WHAT NEEDS TO BE DONE:
Send back the data below exactly. Drop every picture.

(Stored items)
*****

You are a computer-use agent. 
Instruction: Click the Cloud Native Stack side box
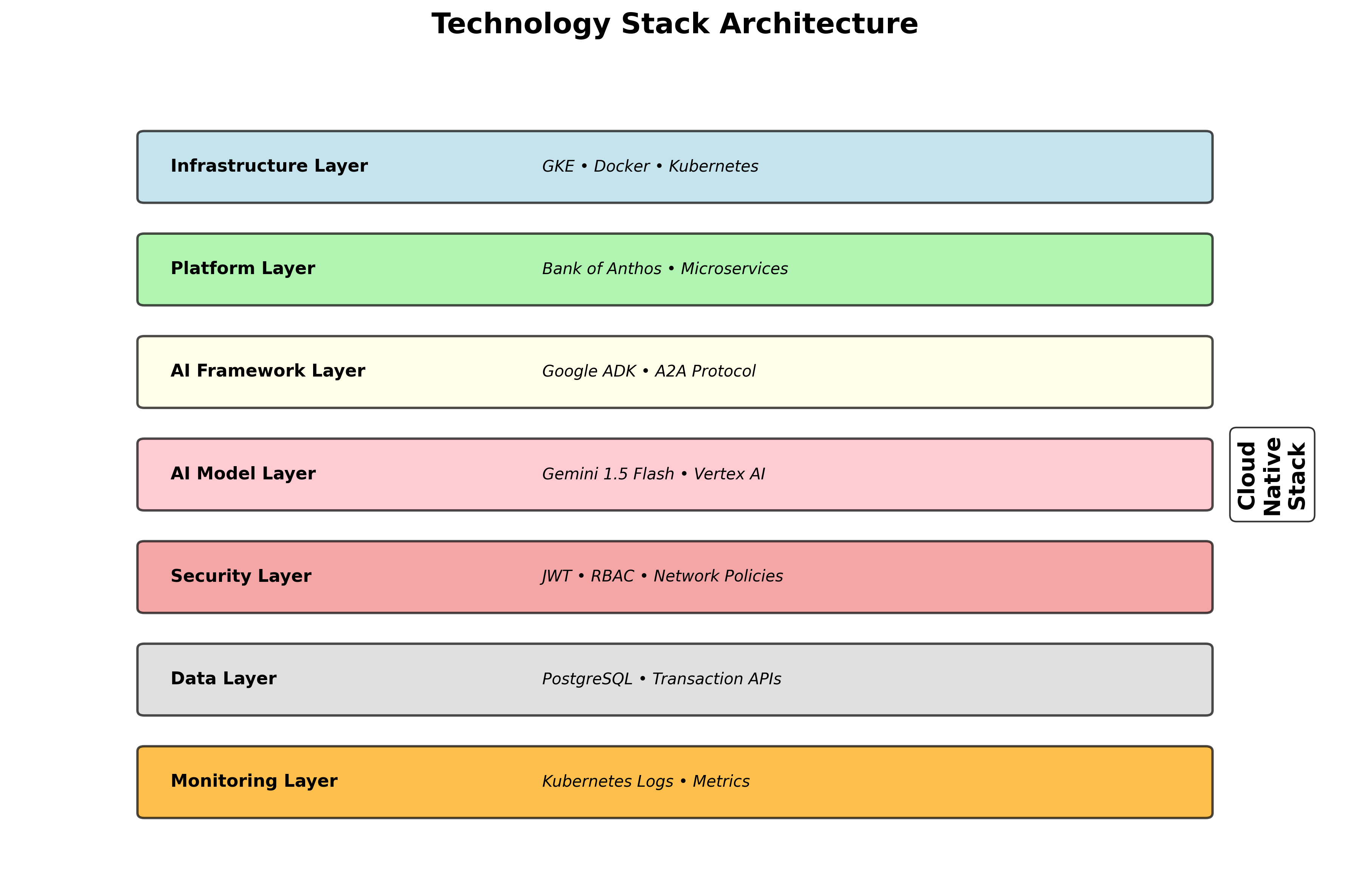click(x=1272, y=475)
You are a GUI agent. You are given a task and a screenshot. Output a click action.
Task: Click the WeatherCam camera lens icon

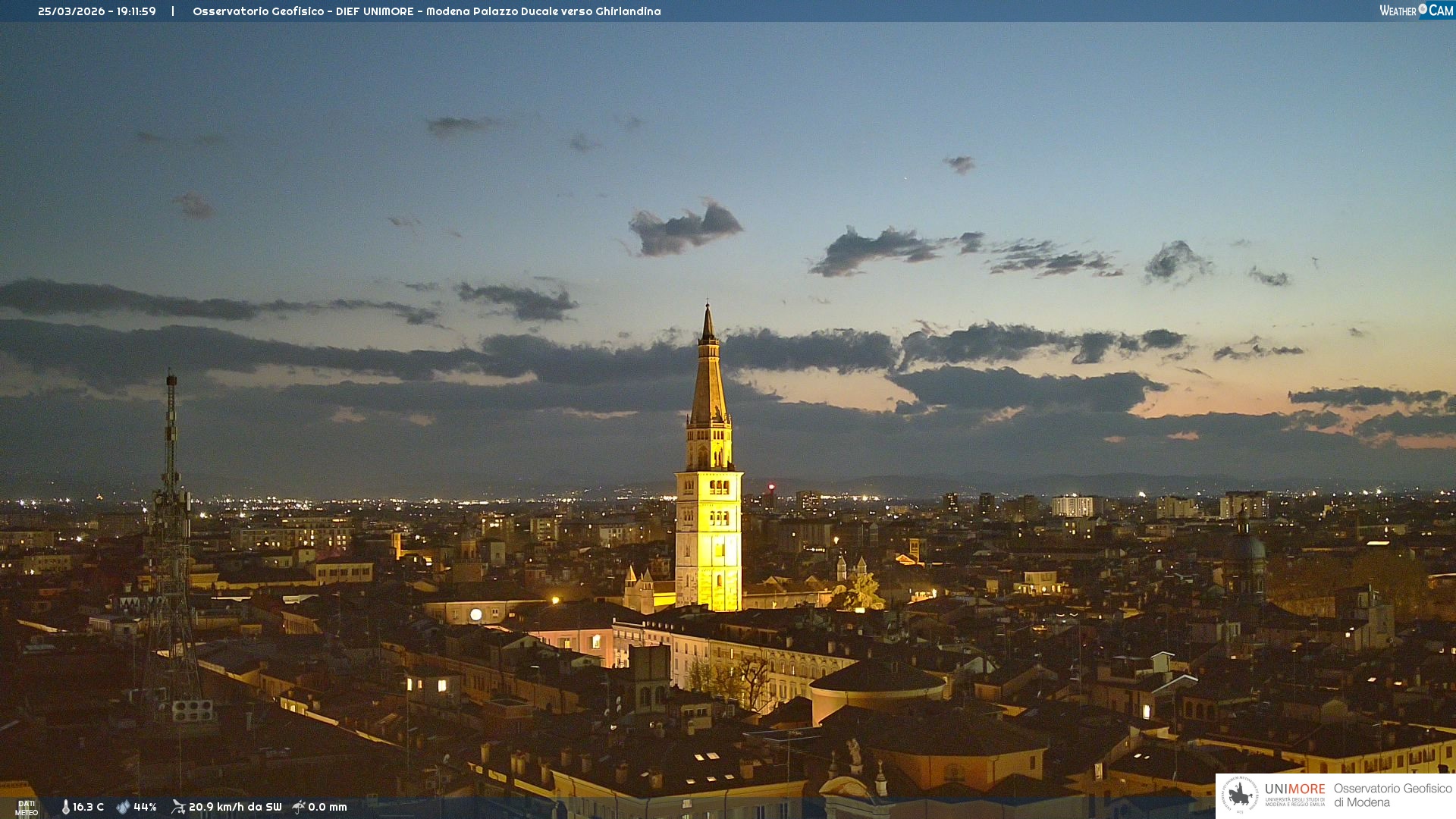1423,9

*****

EXERCISE RESPONSE:
You are a computer-use agent. 
Instruction: Click the Cloud Native Stack side box
click(x=1272, y=475)
You are a GUI agent. You are given a task and a screenshot. Output a click action.
Task: Click the WeatherCam camera lens icon

1423,9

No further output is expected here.